### Stored data entries

=======

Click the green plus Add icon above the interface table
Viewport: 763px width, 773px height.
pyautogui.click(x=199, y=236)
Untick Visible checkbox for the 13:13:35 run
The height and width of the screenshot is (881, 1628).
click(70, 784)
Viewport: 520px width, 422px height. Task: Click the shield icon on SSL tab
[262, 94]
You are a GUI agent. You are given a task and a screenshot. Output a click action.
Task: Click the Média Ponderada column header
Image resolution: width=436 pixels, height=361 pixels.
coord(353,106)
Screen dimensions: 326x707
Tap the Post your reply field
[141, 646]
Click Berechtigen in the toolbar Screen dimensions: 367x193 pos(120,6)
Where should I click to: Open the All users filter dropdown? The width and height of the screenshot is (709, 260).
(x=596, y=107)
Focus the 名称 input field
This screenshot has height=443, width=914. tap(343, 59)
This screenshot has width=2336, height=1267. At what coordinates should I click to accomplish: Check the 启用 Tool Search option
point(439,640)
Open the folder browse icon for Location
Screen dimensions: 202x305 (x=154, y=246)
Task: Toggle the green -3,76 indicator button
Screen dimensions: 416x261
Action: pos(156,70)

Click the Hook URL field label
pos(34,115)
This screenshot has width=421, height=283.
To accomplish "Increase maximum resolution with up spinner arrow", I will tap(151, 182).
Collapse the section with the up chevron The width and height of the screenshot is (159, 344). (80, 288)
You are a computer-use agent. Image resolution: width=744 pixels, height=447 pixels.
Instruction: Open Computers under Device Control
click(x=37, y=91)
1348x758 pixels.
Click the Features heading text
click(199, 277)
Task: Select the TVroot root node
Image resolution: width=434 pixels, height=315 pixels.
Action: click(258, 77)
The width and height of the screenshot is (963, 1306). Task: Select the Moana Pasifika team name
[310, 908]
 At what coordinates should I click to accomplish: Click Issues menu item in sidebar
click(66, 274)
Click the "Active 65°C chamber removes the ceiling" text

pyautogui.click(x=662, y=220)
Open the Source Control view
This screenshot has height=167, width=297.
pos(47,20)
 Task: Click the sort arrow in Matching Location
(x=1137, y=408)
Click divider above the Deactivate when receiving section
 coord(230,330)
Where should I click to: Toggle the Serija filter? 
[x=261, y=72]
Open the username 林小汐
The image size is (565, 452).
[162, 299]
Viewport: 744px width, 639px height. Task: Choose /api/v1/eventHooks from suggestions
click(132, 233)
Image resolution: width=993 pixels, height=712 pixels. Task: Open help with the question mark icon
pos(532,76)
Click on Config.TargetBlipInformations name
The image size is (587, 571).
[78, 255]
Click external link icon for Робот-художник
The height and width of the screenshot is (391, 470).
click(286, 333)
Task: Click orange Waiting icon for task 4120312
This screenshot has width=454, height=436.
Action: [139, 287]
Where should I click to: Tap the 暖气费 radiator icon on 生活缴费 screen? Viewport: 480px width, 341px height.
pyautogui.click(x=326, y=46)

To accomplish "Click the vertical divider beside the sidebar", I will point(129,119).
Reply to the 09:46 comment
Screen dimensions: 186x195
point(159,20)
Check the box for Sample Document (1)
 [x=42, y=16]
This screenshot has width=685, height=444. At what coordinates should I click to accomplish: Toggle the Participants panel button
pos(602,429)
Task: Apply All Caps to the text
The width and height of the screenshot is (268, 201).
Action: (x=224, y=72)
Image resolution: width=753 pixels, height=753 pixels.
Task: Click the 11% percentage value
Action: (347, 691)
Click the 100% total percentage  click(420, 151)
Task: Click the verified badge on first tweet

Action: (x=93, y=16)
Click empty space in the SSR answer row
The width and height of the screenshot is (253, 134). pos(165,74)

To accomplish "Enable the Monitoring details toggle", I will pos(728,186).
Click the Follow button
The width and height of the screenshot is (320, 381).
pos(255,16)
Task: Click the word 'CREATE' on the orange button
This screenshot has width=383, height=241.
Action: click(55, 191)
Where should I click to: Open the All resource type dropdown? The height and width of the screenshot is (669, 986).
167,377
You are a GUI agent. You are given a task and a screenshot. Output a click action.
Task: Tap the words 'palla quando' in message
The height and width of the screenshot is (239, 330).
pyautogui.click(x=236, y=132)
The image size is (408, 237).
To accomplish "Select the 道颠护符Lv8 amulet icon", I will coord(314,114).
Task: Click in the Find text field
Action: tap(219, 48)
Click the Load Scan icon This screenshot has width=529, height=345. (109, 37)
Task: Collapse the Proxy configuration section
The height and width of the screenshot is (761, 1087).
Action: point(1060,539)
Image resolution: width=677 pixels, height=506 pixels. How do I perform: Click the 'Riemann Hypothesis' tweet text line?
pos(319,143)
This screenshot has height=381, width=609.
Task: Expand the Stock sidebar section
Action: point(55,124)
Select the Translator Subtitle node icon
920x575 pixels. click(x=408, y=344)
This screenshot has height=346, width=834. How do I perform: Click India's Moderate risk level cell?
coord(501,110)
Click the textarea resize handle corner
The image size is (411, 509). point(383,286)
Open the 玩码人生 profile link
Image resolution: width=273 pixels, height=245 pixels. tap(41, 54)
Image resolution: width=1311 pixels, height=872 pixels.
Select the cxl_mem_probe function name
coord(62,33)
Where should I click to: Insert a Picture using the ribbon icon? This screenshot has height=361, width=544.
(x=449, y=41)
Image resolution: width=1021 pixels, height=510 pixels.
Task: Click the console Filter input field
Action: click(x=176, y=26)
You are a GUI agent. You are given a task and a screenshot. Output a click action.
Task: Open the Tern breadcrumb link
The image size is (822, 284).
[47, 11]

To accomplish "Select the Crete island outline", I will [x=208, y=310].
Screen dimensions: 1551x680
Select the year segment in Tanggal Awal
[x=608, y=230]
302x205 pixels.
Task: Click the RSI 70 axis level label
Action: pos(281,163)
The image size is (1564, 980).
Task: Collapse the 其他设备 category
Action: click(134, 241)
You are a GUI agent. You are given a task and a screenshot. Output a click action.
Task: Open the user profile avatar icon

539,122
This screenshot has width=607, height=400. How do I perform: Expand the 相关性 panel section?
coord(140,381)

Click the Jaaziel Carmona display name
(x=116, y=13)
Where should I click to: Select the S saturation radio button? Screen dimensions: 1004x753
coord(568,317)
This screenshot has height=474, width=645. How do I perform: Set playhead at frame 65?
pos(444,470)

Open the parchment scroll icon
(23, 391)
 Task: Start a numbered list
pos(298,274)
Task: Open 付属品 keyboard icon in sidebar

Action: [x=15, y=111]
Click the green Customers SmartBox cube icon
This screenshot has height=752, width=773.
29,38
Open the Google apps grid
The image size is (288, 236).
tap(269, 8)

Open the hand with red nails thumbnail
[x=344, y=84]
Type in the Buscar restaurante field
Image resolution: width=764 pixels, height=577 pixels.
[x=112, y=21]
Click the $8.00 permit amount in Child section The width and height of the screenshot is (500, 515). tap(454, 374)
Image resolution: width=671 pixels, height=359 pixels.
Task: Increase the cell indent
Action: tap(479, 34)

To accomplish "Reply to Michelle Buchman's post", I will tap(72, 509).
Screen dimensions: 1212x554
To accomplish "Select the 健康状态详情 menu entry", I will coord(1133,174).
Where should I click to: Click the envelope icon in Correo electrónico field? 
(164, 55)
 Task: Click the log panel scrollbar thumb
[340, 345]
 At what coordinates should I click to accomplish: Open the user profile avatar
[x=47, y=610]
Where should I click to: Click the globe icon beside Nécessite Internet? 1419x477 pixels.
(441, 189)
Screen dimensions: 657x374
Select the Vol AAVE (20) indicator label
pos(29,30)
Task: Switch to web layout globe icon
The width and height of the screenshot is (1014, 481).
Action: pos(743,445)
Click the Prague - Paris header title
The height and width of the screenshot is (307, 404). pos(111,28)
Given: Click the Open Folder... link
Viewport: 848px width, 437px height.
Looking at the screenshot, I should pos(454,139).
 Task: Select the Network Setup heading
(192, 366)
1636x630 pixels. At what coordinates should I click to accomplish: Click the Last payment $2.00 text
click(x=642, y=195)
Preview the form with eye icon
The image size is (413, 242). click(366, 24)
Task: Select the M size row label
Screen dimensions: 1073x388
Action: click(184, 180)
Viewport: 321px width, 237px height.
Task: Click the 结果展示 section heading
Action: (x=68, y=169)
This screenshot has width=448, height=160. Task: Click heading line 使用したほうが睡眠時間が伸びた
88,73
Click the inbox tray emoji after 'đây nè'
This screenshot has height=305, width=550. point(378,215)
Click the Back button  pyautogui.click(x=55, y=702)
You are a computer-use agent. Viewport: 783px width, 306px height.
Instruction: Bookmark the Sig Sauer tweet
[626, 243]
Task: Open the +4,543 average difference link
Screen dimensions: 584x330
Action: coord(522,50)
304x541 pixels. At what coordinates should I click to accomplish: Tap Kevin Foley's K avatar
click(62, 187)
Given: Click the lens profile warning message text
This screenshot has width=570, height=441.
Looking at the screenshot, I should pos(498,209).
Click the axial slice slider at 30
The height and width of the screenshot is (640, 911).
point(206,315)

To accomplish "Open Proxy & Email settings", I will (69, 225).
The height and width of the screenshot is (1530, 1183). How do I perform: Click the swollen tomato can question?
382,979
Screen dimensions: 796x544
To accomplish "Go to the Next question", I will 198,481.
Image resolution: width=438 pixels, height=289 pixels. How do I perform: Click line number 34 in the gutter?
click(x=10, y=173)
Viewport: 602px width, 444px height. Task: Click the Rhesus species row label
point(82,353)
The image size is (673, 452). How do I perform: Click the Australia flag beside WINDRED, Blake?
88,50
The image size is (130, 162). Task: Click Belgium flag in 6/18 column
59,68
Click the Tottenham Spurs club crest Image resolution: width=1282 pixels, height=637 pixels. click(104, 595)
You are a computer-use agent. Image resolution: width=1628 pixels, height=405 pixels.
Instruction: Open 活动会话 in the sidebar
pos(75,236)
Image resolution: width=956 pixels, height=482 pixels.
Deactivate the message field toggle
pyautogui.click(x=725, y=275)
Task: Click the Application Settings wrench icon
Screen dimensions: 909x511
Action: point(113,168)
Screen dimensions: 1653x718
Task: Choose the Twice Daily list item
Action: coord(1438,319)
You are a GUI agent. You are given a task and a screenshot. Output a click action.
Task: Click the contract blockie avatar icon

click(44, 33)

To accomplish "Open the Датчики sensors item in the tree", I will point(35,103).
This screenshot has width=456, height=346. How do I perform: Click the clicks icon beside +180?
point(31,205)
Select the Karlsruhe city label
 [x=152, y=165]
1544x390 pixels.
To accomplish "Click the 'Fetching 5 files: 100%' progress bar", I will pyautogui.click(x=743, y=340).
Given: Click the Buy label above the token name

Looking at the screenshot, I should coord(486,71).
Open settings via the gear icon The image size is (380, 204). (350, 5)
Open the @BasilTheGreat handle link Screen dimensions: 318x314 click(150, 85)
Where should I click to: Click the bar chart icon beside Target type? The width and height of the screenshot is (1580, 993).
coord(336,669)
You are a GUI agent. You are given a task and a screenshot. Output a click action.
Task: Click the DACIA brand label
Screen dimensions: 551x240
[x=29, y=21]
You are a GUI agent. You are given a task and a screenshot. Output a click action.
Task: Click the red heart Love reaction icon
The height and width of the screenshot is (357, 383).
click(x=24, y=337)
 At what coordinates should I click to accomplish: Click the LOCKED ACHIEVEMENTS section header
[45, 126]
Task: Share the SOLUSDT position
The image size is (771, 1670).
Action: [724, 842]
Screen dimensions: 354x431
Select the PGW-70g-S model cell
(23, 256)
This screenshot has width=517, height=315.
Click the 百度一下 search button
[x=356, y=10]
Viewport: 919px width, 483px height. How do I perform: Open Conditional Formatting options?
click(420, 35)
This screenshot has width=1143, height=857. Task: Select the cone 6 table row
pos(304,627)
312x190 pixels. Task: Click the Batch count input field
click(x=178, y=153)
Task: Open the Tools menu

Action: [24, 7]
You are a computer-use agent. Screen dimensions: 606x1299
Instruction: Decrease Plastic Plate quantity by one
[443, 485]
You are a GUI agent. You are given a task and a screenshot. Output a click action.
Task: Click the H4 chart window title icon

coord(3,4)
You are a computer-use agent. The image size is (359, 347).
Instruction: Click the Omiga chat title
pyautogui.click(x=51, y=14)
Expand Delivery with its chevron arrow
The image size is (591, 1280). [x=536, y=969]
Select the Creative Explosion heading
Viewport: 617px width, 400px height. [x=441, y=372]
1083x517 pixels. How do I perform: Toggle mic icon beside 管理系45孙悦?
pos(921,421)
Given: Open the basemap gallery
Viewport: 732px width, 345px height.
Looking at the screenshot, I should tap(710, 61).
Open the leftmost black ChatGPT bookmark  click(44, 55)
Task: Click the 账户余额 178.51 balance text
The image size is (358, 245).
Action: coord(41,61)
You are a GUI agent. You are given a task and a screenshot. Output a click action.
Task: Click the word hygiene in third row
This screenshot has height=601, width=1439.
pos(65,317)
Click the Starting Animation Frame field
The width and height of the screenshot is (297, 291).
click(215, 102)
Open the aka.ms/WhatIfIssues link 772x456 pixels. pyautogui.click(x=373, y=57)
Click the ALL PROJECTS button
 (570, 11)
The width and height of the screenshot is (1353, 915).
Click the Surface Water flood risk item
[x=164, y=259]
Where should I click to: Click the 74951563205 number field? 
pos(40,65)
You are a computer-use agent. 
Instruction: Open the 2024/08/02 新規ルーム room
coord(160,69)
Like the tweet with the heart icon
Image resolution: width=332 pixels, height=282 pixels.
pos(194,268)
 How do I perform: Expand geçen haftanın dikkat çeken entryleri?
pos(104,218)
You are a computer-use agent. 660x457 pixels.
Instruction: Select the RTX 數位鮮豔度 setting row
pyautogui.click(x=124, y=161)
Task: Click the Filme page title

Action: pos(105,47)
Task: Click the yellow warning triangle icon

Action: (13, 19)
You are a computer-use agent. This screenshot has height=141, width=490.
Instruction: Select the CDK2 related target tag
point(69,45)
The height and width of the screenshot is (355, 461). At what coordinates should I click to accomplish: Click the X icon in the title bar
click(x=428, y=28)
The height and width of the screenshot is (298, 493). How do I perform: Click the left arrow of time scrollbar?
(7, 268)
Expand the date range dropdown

=======

### Activity
When a line above contains the string "Proxy", copy that line.

### Your solution
Task: Collapse the Proxy configuration section
To accomplish "Open Proxy & Email settings", I will (69, 225).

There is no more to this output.